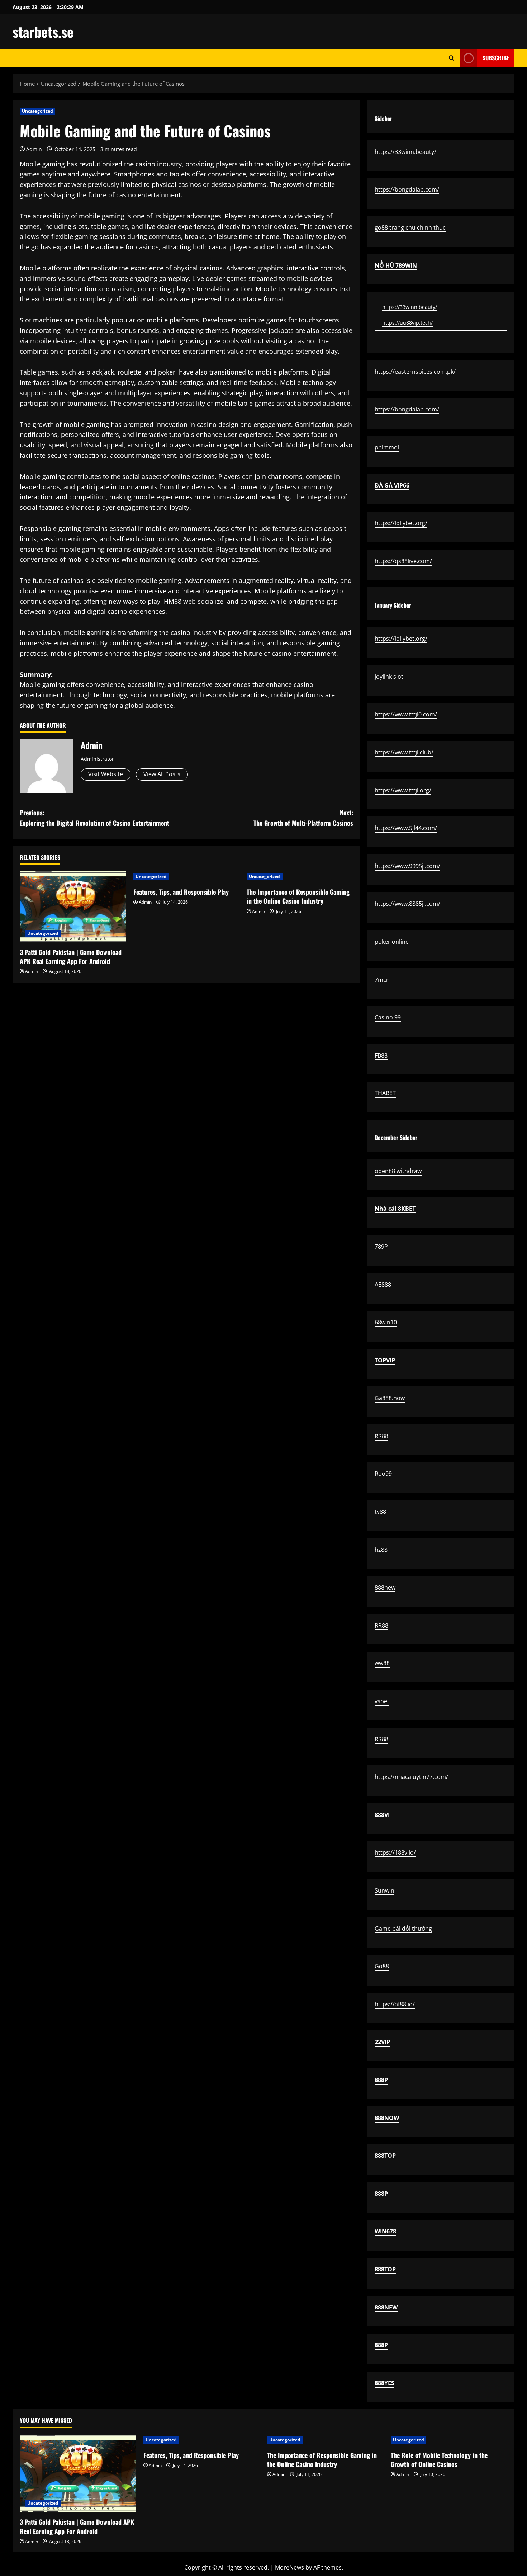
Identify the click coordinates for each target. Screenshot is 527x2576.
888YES (384, 2383)
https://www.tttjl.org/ (403, 790)
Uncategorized (37, 111)
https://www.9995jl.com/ (407, 866)
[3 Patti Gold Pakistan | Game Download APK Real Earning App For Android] (73, 906)
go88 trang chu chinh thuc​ (410, 227)
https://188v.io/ (395, 1852)
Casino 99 (388, 1017)
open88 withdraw (398, 1171)
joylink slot (389, 677)
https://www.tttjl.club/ (404, 752)
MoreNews (289, 2567)
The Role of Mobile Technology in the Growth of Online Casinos (439, 2459)
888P (381, 2080)
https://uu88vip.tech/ (407, 322)
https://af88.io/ (395, 2004)
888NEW (386, 2307)
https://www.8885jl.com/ (407, 904)
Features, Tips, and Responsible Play (181, 891)
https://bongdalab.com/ (407, 189)
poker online (392, 942)
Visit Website (105, 774)
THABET (385, 1093)
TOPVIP (385, 1360)
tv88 (380, 1512)
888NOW (387, 2118)
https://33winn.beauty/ (405, 152)
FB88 (381, 1055)
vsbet (382, 1701)
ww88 (382, 1663)
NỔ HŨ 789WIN (396, 265)
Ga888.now (390, 1398)
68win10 (386, 1322)
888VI (382, 1815)
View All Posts (161, 774)
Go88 (382, 1966)
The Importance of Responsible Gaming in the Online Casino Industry (298, 896)
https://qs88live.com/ (403, 561)
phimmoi (387, 447)
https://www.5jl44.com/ (406, 828)
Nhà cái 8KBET (395, 1208)
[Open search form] (451, 58)
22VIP (382, 2042)
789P (381, 1247)
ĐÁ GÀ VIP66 (392, 485)
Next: (303, 818)
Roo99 (383, 1474)
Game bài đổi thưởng (403, 1928)
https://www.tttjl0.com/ (406, 714)
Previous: (94, 818)
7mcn (382, 980)
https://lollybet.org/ (401, 523)
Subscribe (496, 57)
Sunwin (384, 1890)
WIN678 (385, 2231)
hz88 (381, 1550)
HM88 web (180, 601)
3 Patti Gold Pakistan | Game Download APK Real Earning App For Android (71, 956)
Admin (34, 149)
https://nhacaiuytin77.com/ (411, 1777)
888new (385, 1587)
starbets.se (43, 32)
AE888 (383, 1285)
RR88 (381, 1436)
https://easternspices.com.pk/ (415, 372)
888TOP (385, 2156)
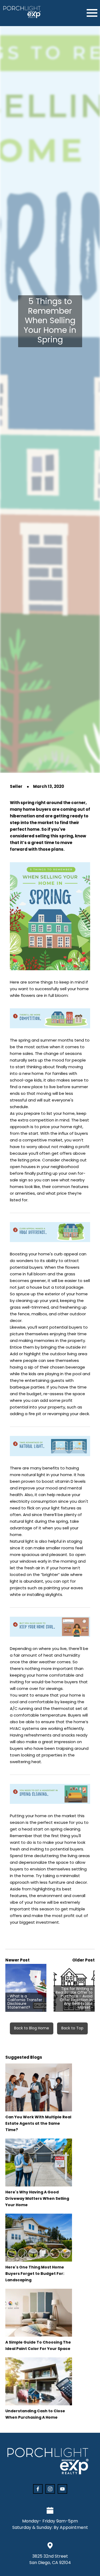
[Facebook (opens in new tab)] (38, 2489)
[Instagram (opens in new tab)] (50, 2489)
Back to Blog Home (31, 2028)
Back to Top (72, 2028)
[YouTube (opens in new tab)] (62, 2489)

------------------------------------------------------------

→ **Required work**
From the line containing "https://www.tttjl.org/ (403, 790)" to the end of the listing, restate each line word for word and nothing more; the pictures stay out.

→ **Exercise response**
https://www.tttjl.org/ (403, 790)
Uncategorized (37, 111)
https://www.9995jl.com/ (407, 866)
[3 Patti Gold Pakistan | Game Download APK Real Earning App For Android] (73, 906)
go88 trang chu chinh thuc​ (410, 227)
https://188v.io/ (395, 1852)
Casino 99 (388, 1017)
open88 withdraw (398, 1171)
joylink slot (389, 677)
https://www.tttjl.club/ (404, 752)
MoreNews (289, 2567)
The Role of Mobile Technology in the Growth of Online Casinos (439, 2459)
888P (381, 2080)
https://uu88vip.tech/ (407, 322)
https://af88.io/ (395, 2004)
888NEW (386, 2307)
https://www.8885jl.com/ (407, 904)
Features, Tips, and Responsible Play (181, 891)
https://bongdalab.com/ (407, 189)
poker online (392, 942)
Visit Website (105, 774)
THABET (385, 1093)
TOPVIP (385, 1360)
tv88 (380, 1512)
888NOW (387, 2118)
https://33winn.beauty/ (405, 152)
FB88 (381, 1055)
vsbet (382, 1701)
ww88 (382, 1663)
NỔ HŨ 789WIN (396, 265)
Ga888.now (390, 1398)
68win10 (386, 1322)
888VI (382, 1815)
View All Posts (161, 774)
Go88 (382, 1966)
The Importance of Responsible Gaming in the Online Casino Industry (298, 896)
https://qs88live.com/ (403, 561)
phimmoi (387, 447)
https://www.5jl44.com/ (406, 828)
Nhà cái 8KBET (395, 1208)
[Open search form] (451, 58)
22VIP (382, 2042)
789P (381, 1247)
ĐÁ GÀ VIP66 (392, 485)
Next: (303, 818)
Roo99 (383, 1474)
Game bài đổi thưởng (403, 1928)
https://www.tttjl0.com/ (406, 714)
Previous: (94, 818)
7mcn (382, 980)
https://lollybet.org/ (401, 523)
Subscribe (496, 57)
Sunwin (384, 1890)
WIN678 (385, 2231)
hz88 (381, 1550)
HM88 web (180, 601)
3 Patti Gold Pakistan | Game Download APK Real Earning App For Android (71, 956)
Admin (34, 149)
https://nhacaiuytin77.com/ (411, 1777)
888new (385, 1587)
starbets.se (43, 32)
AE888 (383, 1285)
RR88 (381, 1436)
https://easternspices.com.pk/ (415, 372)
888TOP (385, 2156)
[Facebook (opens in new tab)] (38, 2489)
[Instagram (opens in new tab)] (50, 2489)
Back to Blog Home (31, 2028)
Back to Top (72, 2028)
[YouTube (opens in new tab)] (62, 2489)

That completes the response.